Artificial intelligence, software that can learn about the world and act within it, is gaining popularity and that is driving the research. Devising trading strategies for the stock market, interpreting speech spoken into phones and letting cars drive themselves are some of the application of such AI systems.

AI is now being planned to make smart robots that can take actions for themselves after the present stage of development of AI software-based services like Apple Inc.’s Siri and the Google Assistant.

However people need to make sure the goals of the robots are aligned with those of their human owners before giving smart machines the ability to make decisions.

“While possible AI safety risks have received a lot of public attention, most previous discussion has been very hypothetical and speculative. We believe it’s essential to ground concerns in real machine learning research and to start developing practical approaches for engineering AI systems that operate safely and reliably,” Google researcher Chris Olah wrote in a blog post accompanying the paper.

The report lists some techniques for building software that the smart machines can’t subvert and describes some of the problems robot designers may face in the future. But the open-ended nature of intelligence is the challenge.
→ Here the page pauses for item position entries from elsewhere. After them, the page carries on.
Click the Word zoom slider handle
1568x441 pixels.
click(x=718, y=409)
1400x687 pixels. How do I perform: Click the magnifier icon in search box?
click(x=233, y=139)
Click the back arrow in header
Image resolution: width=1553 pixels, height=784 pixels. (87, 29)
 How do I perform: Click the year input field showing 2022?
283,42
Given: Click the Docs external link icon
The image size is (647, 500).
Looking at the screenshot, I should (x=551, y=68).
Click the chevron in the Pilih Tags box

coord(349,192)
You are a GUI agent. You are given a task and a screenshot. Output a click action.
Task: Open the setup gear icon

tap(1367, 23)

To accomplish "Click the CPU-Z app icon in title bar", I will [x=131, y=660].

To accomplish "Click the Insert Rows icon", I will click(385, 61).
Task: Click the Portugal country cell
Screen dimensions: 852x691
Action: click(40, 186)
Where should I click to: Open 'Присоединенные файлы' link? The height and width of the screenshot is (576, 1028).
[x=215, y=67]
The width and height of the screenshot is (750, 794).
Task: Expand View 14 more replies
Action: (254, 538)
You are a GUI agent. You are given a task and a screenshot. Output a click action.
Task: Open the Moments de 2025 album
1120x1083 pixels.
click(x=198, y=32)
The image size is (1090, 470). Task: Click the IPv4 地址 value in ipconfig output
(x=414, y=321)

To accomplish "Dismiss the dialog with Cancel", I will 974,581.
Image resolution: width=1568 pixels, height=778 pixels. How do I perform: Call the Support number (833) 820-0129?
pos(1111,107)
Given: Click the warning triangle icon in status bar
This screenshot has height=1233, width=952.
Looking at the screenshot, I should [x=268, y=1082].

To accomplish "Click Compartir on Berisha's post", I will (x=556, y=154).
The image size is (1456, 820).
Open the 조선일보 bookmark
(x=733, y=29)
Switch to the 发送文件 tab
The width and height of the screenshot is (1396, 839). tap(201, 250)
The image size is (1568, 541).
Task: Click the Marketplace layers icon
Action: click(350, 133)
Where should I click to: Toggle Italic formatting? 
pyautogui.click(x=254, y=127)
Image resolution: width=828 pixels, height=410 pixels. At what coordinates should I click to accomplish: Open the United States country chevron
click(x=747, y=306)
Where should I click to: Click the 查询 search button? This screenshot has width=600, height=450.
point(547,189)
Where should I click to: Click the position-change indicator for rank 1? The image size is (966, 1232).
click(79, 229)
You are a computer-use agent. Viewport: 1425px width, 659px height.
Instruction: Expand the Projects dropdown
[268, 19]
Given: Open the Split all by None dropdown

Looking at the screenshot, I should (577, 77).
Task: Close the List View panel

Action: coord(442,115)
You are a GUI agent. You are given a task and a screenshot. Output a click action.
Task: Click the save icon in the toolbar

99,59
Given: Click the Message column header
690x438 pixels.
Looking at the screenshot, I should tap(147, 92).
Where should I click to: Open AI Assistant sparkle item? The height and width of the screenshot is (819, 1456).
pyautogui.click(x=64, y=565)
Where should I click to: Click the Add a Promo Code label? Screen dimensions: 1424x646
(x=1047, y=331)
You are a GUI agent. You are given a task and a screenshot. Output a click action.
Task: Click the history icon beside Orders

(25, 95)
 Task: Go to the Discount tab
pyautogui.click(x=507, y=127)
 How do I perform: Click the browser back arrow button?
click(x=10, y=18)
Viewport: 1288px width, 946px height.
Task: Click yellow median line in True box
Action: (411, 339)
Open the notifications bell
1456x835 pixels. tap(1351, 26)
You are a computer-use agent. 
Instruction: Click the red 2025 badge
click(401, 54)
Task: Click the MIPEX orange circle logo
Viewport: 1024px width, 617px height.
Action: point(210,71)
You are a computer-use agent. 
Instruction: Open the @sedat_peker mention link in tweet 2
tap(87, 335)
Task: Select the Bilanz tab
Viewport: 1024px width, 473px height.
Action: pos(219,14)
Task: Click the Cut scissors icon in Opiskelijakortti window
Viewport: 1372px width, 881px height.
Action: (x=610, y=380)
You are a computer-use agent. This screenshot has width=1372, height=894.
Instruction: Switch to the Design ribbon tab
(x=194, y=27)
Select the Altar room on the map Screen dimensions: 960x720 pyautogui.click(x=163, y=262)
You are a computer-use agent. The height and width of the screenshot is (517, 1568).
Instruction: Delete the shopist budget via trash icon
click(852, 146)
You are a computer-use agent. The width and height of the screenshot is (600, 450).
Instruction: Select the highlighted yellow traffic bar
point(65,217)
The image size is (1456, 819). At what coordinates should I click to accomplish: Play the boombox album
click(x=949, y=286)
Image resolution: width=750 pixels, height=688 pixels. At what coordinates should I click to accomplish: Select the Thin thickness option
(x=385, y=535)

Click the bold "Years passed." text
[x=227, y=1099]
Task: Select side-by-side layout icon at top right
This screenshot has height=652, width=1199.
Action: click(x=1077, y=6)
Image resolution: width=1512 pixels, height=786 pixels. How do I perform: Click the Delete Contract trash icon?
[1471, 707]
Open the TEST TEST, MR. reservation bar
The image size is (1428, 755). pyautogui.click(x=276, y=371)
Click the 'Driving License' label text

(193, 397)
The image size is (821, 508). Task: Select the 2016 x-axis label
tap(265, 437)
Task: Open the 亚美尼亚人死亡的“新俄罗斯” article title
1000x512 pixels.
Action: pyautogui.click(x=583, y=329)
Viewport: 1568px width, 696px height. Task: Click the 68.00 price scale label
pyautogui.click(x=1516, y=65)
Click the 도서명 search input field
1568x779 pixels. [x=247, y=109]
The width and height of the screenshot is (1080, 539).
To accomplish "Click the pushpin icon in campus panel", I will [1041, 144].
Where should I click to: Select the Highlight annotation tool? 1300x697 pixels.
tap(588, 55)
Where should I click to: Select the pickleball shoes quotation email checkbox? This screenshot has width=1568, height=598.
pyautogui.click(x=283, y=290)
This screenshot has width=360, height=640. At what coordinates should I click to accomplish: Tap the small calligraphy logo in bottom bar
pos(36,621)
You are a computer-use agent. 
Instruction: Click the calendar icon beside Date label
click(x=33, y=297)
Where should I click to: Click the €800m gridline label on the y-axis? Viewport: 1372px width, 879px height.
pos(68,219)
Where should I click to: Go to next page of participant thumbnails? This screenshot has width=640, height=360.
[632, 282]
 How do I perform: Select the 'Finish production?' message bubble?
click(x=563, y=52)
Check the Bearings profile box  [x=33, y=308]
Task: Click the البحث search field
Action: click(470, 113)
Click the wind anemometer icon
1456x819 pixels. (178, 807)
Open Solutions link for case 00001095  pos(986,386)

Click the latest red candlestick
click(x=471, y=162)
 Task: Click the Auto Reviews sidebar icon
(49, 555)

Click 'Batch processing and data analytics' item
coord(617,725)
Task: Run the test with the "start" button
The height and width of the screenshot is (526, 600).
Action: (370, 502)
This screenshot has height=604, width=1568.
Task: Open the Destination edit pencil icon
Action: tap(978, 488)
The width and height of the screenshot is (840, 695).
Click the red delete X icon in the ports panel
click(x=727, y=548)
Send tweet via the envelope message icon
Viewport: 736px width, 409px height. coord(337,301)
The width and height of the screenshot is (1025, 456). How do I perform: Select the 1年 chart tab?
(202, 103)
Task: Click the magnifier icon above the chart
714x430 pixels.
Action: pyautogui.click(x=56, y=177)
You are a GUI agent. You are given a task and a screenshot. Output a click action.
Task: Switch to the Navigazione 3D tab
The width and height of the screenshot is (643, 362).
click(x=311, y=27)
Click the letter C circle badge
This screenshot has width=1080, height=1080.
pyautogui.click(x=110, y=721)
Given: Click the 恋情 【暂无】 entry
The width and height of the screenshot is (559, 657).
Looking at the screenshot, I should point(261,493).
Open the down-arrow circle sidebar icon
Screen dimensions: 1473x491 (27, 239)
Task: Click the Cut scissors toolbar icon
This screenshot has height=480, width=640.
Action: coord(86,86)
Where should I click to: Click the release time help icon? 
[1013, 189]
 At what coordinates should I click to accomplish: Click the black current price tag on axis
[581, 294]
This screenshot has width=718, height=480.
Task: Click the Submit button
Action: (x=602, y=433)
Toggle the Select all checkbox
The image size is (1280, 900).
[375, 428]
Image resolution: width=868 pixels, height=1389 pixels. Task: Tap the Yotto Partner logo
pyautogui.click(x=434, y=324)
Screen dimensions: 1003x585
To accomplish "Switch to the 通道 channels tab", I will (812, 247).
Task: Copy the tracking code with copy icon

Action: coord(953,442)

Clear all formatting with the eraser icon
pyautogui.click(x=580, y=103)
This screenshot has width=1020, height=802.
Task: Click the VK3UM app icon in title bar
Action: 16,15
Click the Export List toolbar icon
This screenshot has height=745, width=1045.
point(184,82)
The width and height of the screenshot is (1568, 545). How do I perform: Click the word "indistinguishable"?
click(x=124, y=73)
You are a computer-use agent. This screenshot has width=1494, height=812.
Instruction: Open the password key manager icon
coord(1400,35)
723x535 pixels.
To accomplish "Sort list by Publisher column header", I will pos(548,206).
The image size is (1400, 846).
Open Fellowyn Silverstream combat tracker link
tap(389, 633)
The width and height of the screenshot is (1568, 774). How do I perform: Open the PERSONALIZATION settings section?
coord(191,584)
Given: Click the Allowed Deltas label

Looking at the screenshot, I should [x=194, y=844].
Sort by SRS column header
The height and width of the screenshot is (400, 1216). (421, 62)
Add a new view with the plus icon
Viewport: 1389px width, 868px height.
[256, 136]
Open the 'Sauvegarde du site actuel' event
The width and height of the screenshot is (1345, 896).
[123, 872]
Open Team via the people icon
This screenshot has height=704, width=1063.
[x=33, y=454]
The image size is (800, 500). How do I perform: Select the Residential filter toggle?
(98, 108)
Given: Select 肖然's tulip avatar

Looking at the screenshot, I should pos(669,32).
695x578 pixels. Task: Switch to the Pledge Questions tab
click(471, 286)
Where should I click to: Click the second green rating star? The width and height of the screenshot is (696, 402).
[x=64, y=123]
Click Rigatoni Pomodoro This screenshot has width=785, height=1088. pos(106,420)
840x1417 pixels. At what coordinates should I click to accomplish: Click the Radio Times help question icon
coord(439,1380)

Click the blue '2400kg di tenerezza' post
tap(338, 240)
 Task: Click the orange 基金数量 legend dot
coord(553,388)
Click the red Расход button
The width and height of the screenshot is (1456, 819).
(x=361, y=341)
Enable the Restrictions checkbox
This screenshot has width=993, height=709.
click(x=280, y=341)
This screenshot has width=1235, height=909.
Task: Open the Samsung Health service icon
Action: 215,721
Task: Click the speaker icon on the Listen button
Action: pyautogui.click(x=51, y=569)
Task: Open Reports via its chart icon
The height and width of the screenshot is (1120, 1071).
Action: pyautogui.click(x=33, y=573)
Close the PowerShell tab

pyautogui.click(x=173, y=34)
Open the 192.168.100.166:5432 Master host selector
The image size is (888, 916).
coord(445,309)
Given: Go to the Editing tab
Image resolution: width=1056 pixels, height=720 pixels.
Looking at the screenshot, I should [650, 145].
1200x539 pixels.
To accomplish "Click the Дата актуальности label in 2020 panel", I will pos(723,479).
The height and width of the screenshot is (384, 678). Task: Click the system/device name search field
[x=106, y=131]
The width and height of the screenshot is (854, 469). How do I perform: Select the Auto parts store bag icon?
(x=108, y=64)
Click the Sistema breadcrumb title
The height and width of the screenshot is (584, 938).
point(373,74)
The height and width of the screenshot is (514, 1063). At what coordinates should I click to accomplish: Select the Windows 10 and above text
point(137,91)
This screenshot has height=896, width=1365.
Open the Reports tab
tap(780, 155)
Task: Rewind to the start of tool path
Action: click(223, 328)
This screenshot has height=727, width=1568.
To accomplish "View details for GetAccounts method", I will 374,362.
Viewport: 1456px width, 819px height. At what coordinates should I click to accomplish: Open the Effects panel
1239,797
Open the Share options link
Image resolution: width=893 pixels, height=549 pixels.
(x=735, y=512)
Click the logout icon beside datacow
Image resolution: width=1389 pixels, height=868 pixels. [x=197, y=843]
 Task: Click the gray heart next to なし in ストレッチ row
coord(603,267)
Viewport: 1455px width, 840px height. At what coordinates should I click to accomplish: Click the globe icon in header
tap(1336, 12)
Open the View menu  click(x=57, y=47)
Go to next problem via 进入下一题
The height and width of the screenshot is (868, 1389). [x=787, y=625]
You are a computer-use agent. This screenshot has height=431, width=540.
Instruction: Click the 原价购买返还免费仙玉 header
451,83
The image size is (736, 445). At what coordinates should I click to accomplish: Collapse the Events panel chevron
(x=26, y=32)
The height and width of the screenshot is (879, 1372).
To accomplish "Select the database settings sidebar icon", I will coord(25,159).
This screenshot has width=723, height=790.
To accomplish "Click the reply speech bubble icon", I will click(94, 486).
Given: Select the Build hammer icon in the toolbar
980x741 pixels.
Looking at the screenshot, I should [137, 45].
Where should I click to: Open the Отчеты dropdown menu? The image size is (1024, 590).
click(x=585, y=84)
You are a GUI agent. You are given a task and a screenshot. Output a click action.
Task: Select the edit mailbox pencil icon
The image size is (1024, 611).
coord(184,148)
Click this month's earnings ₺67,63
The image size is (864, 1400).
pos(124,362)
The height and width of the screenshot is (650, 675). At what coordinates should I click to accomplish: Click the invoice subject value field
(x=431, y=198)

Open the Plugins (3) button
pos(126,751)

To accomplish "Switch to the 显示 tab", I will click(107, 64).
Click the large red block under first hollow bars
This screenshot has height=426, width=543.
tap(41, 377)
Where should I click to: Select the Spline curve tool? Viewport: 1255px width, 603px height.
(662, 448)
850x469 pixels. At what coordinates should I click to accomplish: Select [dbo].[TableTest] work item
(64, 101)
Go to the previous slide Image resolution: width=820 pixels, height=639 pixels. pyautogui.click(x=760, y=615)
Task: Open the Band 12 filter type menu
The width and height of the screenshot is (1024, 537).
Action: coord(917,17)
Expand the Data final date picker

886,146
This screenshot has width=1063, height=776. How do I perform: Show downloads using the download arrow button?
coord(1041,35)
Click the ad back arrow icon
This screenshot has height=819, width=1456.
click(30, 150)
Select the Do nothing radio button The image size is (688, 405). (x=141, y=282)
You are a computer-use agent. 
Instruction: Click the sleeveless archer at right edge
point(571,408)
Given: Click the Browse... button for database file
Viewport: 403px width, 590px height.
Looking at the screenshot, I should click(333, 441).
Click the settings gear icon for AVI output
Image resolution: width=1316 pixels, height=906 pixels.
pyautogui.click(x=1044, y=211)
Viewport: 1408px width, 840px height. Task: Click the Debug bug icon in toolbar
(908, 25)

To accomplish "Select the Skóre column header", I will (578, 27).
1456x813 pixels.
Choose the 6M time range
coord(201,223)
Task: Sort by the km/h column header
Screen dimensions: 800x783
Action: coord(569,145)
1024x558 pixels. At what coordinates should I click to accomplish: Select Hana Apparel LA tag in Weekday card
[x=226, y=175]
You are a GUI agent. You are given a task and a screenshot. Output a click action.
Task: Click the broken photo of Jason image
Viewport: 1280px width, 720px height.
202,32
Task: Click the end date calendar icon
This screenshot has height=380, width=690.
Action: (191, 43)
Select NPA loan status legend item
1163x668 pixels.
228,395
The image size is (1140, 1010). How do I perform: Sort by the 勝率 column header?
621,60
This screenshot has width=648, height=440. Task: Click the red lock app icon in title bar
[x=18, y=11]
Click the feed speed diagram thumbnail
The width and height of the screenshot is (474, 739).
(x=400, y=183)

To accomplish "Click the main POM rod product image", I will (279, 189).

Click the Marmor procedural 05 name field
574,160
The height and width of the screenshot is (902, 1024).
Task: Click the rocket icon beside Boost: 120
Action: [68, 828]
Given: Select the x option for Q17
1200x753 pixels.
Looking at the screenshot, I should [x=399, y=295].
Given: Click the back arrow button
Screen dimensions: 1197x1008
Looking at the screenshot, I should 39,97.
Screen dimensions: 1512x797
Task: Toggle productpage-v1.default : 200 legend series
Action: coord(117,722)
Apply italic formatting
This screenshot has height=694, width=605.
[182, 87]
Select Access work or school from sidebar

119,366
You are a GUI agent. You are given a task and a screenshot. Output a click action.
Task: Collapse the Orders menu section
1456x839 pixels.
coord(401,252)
Like questions in the financial system; how do you design rules to let entities achieve their goals in a system you regulate, without being able to subvert your rules, or be unnecessarily constricted by them – is the puzzle that needs to be solved.

For example, the researchers wonder, how to sure that your rewards don’t give it an incentive to cheat for a cleaning robot. Such robots with artificial intelligence could respond by sweeping dirt under the rug so it’s out of sight, or it might learn to turn off its cameras, preventing it from seeing any mess which it would do to get a reward and not do the work expected of them. 

The researchers are extrapolating to potential future uses where stakes are higher while cheating with housecleaning may not seem to be a critical problem. These are problems that the researchers can themselves vaguely understand and they are trying to solve problems before they manifest in real-world systems. Better to be slightly prepared than not prepared at all - is the mindset roughly.

“With the realistic possibility of machine learning-based systems controlling industrial processes, health-related systems, and other mission-critical technology, small-scale accidents seem like a very concrete threat, and are critical to prevent both intrinsically and because such accidents could cause a justified loss of trust in automated systems,” the researchers write in the paper. 

Pairing a robot with human buddy and limiting how much control the AI system has over its environment, so as to contain the damage are some of the solutions that the researches propose include. Programming “trip wires” into the AI machine to give humans a warning if it suddenly steps out of its intended routine is among the other ideas.